* _Quoted passage_

— begin —

Article B8 (Vasco Nuñez de Balboa): The dates given for Balboa's arrival on the isthmus of Panama do not track correctly. The offending sentences should read: Balboa sailed from Santa Maria de Darien with 190 men, one ship and twelve canoes, and arrived on the isthmus late in August 1513. On 1.9.13 he struck through the jungles...

Submitted by Larrie D. Ferreiro (Associate Director for Naval Architecture, Office of Naval Research International Field Office, London):

The article B143 (Pierre Bouguer) has some minor errors:

1. Bouguer returned to Nantes, not Brest, aboard the 180-ton corsair Triton captained by Pierre Fouré.

2. Error in bibliography: The word [and] should be removed from the reference De la mâture des vaisseaux... and the date given as 1728. An additional publication by Bouguer should be added:

Bouguer, Pierre, De la manoeuvre des vaisseaux (Paris 1757).

Submitted by Admiral François Bellec:

The author is indebted to Admiral Bellec for the following notes which should be read in association with article C166: Compagnie des Indes.

The first French ship bound for China was l’Amphitrite, which brought back the first pieces of China to Port-Louis near Lorient (Brittany) on October 1700. The following ships made voyages from Saint-Malo in the period concerned: Président de Grénédan, Captain Jean de Launay; and the Comte de la Bédoyère, Captain Pierre Perrée du Coudray (sailed 22.10.1701 for Chile, and returned at the end of August 1703). A fleet set sail on 25.8.1703 under the command of Aulnais Bécard, Alain Porée and de Nermont Trublé, for the Spanish possessions in America via Cape Horn. In all, seventeen ships sailed for the Pacific ocean between August 1705 and August 1706 and another 200 during the following fifteen years. A voyage to the Indies was made by La Rigaudière Froger 1706-1707, and in 1707 by Jean Fouquet, de la Herperie Morel, and de Langerie Forgeais, who sailed from Saint-Malo for Chile and Peru. Another is recorded for Michel de Chabert in 1707-1709.

According to the Swedish historian Mr Dalhgreen, curator of the Maritime Museum Stockholm at the begining of the 19th century, eleven French ships circled the world between January 1711 and August 1719 for trading purposes. Seven of them set out from Saint-Malo bound for Canton (Guangzhou) by Cape Horn, and returned via Cape of Good Hope. The following vessels are recorded as having completed circumnavigations:

Le Grand Dauphin, Captain Sébastien Dufresne des Saudrais, 1711-1713. Dufresne died in Canton but the ship was returned under Michel Collet du Portail, the second in command.
La Grande Reine d’Espagne, Captain Joseph Brunet, 1711-1714, and again between 3.9.1714 and 23.11.1718.
La Petite Reine d’Espagne, 1711-1714.
Martial, Captain La Ville-Collet 1713.
Marquis de Maillebois, Captain Godin, then La Perche, 17.8.1714 to 14.7.1718.

— end —

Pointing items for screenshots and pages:
— begin —

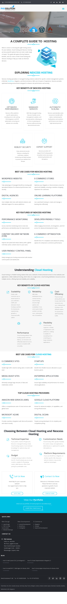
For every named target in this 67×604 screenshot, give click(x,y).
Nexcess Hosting (41, 72)
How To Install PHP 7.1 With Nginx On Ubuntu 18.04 (16, 568)
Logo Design (6, 524)
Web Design (6, 521)
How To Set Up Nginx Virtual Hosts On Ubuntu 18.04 (45, 568)
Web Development (24, 521)
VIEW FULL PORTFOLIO (33, 508)
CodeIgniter (22, 528)
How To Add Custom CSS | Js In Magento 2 (14, 560)
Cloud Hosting (43, 270)
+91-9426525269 (27, 2)
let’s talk (17, 493)
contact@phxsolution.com (11, 2)
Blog (3, 555)
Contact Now (49, 493)
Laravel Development (24, 524)
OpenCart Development (41, 528)
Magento (37, 524)
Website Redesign (8, 530)
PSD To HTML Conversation (6, 527)
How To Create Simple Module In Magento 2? (39, 560)
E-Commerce (38, 521)
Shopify (37, 526)
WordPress (11, 81)
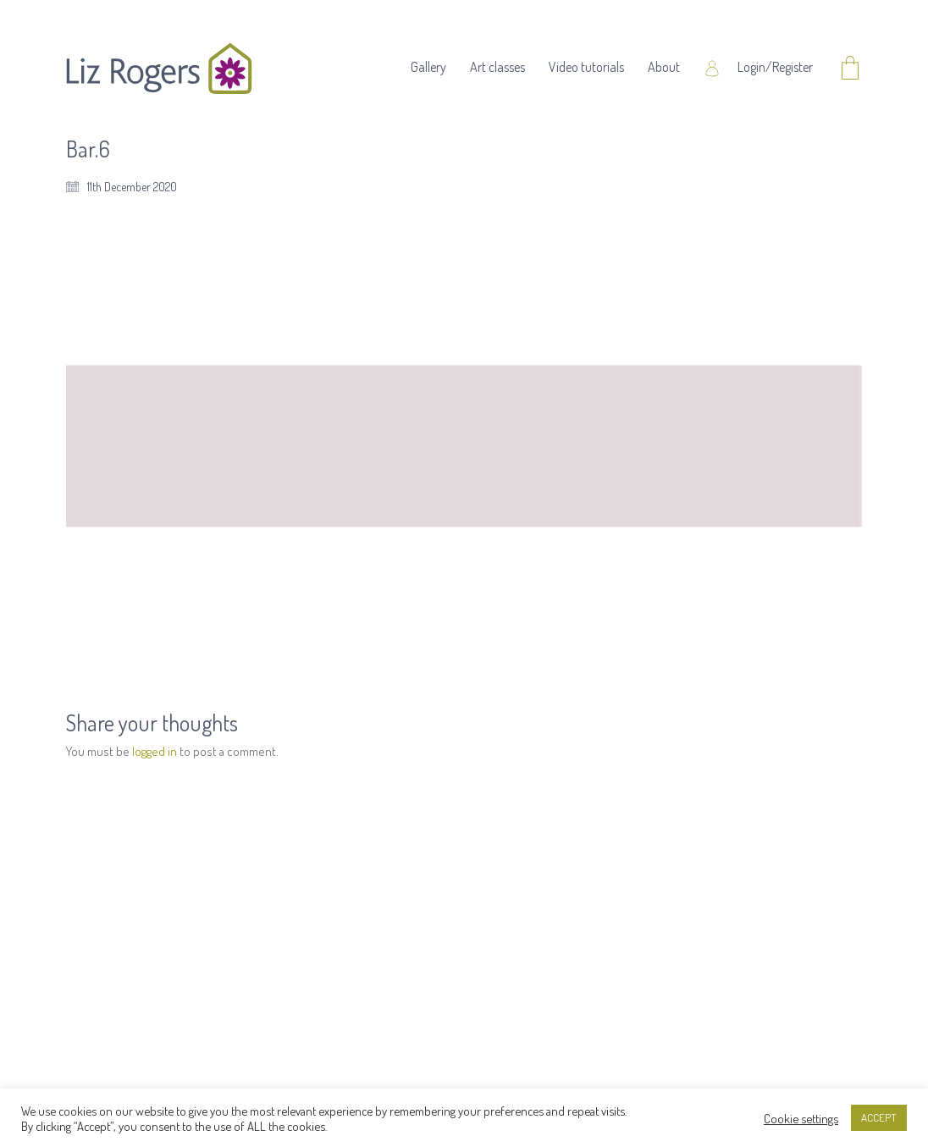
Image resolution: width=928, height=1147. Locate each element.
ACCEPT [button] (879, 1117)
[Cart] (850, 69)
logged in (154, 751)
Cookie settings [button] (801, 1118)
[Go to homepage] (159, 68)
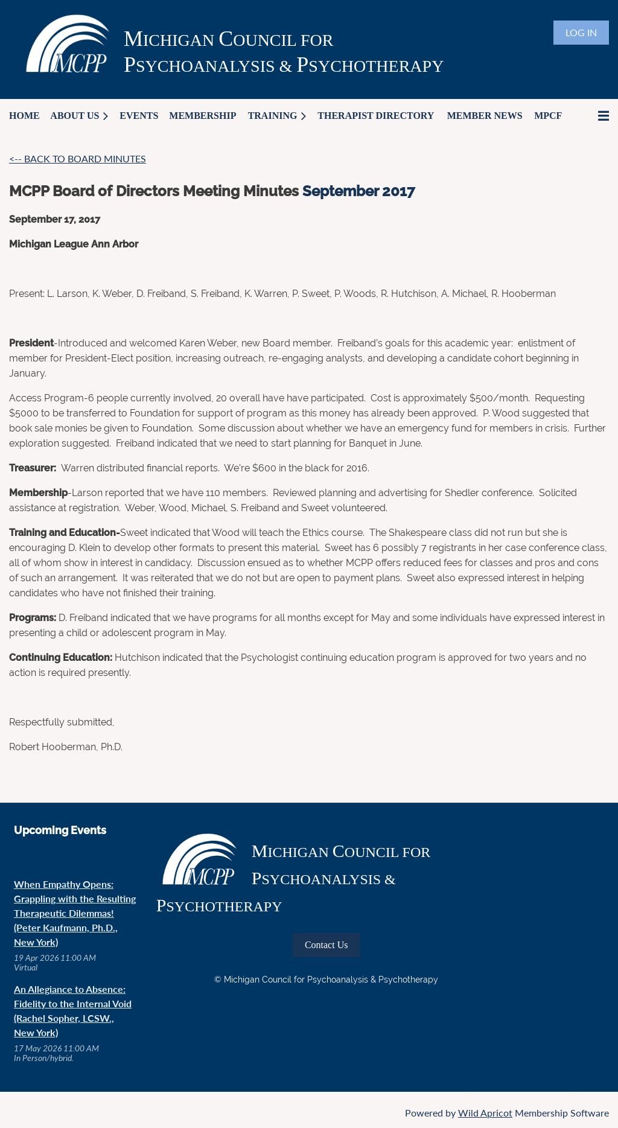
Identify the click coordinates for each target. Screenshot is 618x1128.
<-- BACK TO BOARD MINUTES (77, 158)
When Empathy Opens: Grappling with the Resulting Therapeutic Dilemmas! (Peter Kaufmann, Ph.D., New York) (75, 913)
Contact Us (326, 945)
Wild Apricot (485, 1112)
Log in (581, 32)
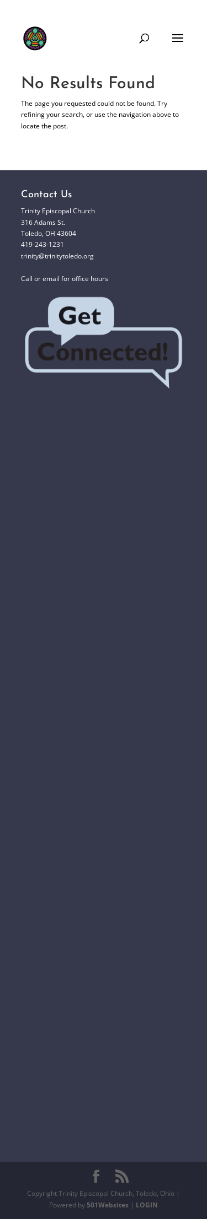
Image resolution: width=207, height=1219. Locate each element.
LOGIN (147, 1205)
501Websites (108, 1205)
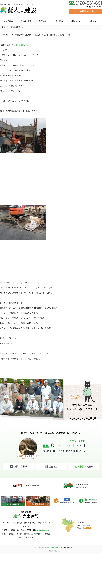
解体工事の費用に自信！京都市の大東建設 (47, 547)
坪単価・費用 (26, 21)
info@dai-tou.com (42, 530)
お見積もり (93, 21)
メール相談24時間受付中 (85, 11)
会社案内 (59, 21)
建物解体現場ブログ (23, 45)
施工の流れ (43, 21)
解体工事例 (8, 21)
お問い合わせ (76, 21)
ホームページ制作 (46, 551)
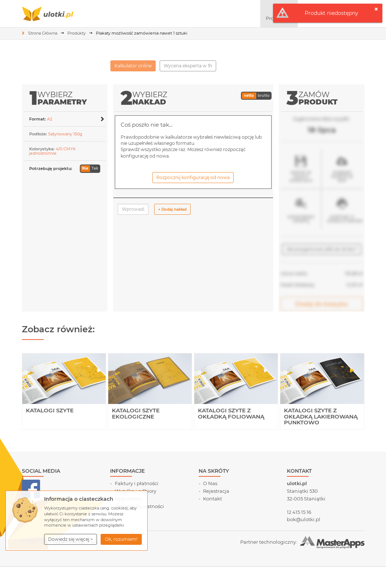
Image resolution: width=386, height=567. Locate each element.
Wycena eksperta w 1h (188, 65)
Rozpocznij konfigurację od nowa (193, 177)
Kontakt (212, 498)
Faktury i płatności (137, 483)
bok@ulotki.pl (303, 519)
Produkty (76, 33)
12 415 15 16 (299, 512)
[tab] (65, 118)
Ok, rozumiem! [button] (121, 539)
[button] (70, 539)
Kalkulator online (133, 65)
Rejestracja (216, 491)
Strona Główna (42, 33)
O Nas (210, 483)
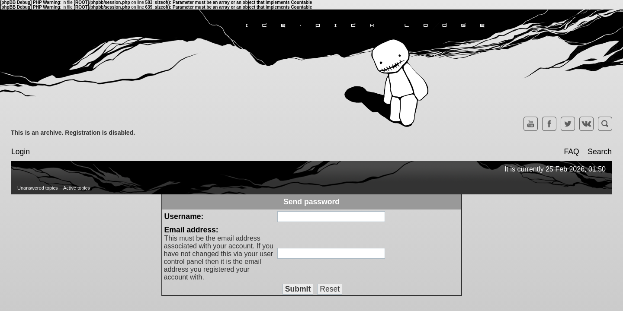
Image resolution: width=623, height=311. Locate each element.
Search (600, 151)
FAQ (571, 151)
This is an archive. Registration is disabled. (73, 132)
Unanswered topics (37, 187)
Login (20, 151)
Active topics (76, 187)
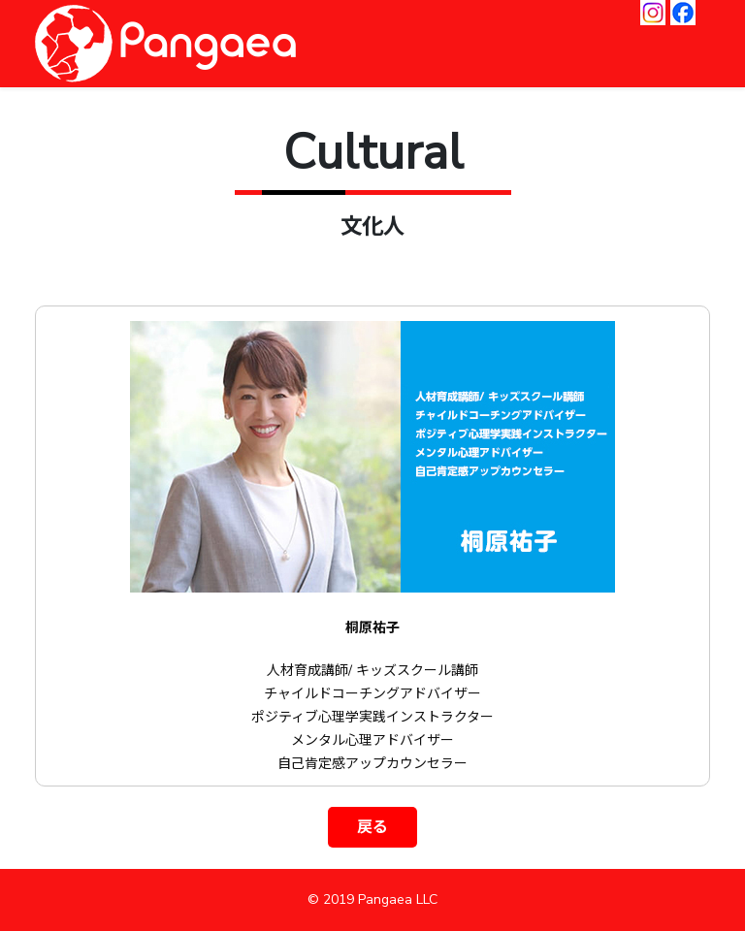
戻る (372, 827)
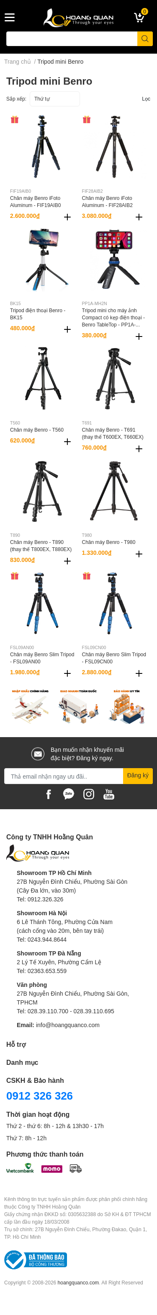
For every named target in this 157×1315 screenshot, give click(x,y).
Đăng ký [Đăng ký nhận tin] (138, 775)
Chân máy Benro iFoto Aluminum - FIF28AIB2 (107, 201)
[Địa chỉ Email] (78, 776)
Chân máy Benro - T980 (109, 542)
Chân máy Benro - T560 (37, 430)
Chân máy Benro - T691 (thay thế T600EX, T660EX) (113, 433)
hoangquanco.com (78, 1282)
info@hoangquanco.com (68, 1024)
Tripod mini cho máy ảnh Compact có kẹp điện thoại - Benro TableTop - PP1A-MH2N (113, 320)
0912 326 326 (39, 1095)
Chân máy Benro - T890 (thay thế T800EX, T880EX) (41, 545)
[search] (145, 38)
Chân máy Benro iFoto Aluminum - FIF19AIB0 (35, 201)
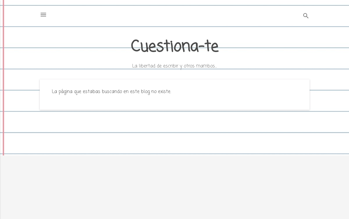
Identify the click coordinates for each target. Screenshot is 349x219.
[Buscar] (306, 16)
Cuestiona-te (174, 47)
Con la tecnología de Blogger (174, 203)
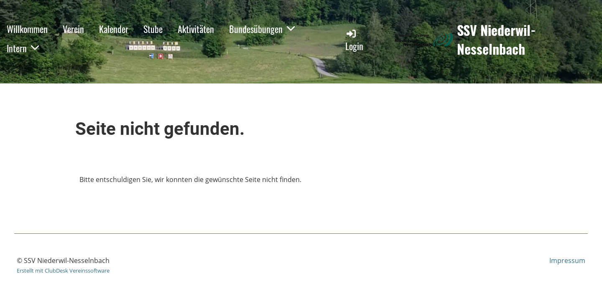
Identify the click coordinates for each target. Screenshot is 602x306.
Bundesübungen (262, 28)
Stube (153, 28)
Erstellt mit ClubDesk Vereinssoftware (63, 270)
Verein (73, 28)
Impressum (567, 260)
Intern (23, 48)
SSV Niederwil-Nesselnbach (496, 39)
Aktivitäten (196, 28)
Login (354, 40)
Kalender (113, 28)
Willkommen (27, 28)
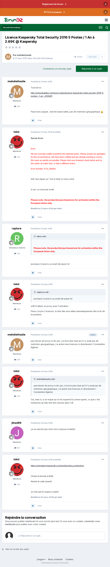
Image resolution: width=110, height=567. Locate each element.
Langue (41, 559)
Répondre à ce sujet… (30, 535)
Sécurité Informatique (43, 58)
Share (78, 57)
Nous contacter (55, 559)
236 (17, 106)
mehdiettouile (24, 55)
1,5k (17, 157)
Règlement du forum (52, 4)
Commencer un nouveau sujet (57, 68)
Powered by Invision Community (55, 563)
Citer (40, 120)
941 (17, 448)
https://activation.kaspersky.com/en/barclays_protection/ (57, 465)
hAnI (16, 131)
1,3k (17, 253)
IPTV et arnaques (53, 12)
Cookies (69, 559)
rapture (16, 228)
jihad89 (16, 422)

— end —

* _Set problem A_
Decide whether each statement agrees with the corrections to the maritime articles. Answer yes or no for each, quoting the words of the corrections that settle it.
(i) Bouguer returned to Brest aboard the Triton.
(ii) The first French ship bound for China was l’Amphitrite.
(iii) Seven of the eleven French ships set out from Saint-Malo bound for Canton.
* _Set problem B_
Transcribe the corrections to the maritime articles, starting with "According to the" and going on through "La Ville-Collet 1713.".
* _Set problem C_
Pick up the corrections to the maritime articles after their last entry and carry them on.
The items can be left aside.

* _Task result A_
(i) No: "Bouguer returned to Nantes, not Brest, aboard the 180-ton corsair Triton captained by Pierre Fouré."
(ii) Yes: "The first French ship bound for China was l’Amphitrite"
(iii) Yes: "Seven of them set out from Saint-Malo bound for Canton (Guangzhou) by Cape Horn"

* _Task result B_
According to the Swedish historian Mr Dalhgreen, curator of the Maritime Museum Stockholm at the begining of the 19th century, eleven French ships circled the world between January 1711 and August 1719 for trading purposes. Seven of them set out from Saint-Malo bound for Canton (Guangzhou) by Cape Horn, and returned via Cape of Good Hope. The following vessels are recorded as having completed circumnavigations:

Le Grand Dauphin, Captain Sébastien Dufresne des Saudrais, 1711-1713. Dufresne died in Canton but the ship was returned under Michel Collet du Portail, the second in command.
La Grande Reine d’Espagne, Captain Joseph Brunet, 1711-1714, and again between 3.9.1714 and 23.11.1718.
La Petite Reine d’Espagne, 1711-1714.
Martial, Captain La Ville-Collet 1713.

* _Task result C_
Pontchartrain, Captain de la Villebagué, 27.6.1714 to 16.8.1719
Comtesse de Pontchartrain, Captain Forgeais, 1.3.1714 to 22.11.1717, sailing from east to west.
Guy Le Gentil de la Barbinais, born in Saint-Malo on 16.1.1692 , wrote Nouveau Voyage Autour du Monde, after his voyage on Le Vainqueur (formerly the Poisson-Volant) from 8.8.1714 to 29.7.1718.

Supplementary bibliography:
Avril, Gilles, Marins de Saint-Malo (Paris 1999).
Maurel, Charles, Malouins autour du monde (Paris 1986)
.

Submitted by Ernesto Avila:

L142 Lofling, Pehr: Mr Avila has kindly informed the author that Pehr Lofling died at the mission of San Antonio del Caroní, beside the Caroní river in Guayana. He also remarks that the full title of F. Pelayo López's biography of Lofling should read: Pehr Löfling y la expedición de límites del Orinoco, 1754-1761. Mr Avila also notes that the expedition of José de Itturiaga was intended to settle the boundary dispute between Portuguese and Spanish possessions in South America, not between Venezuela and Colombia which at that time were both Spanish colonies.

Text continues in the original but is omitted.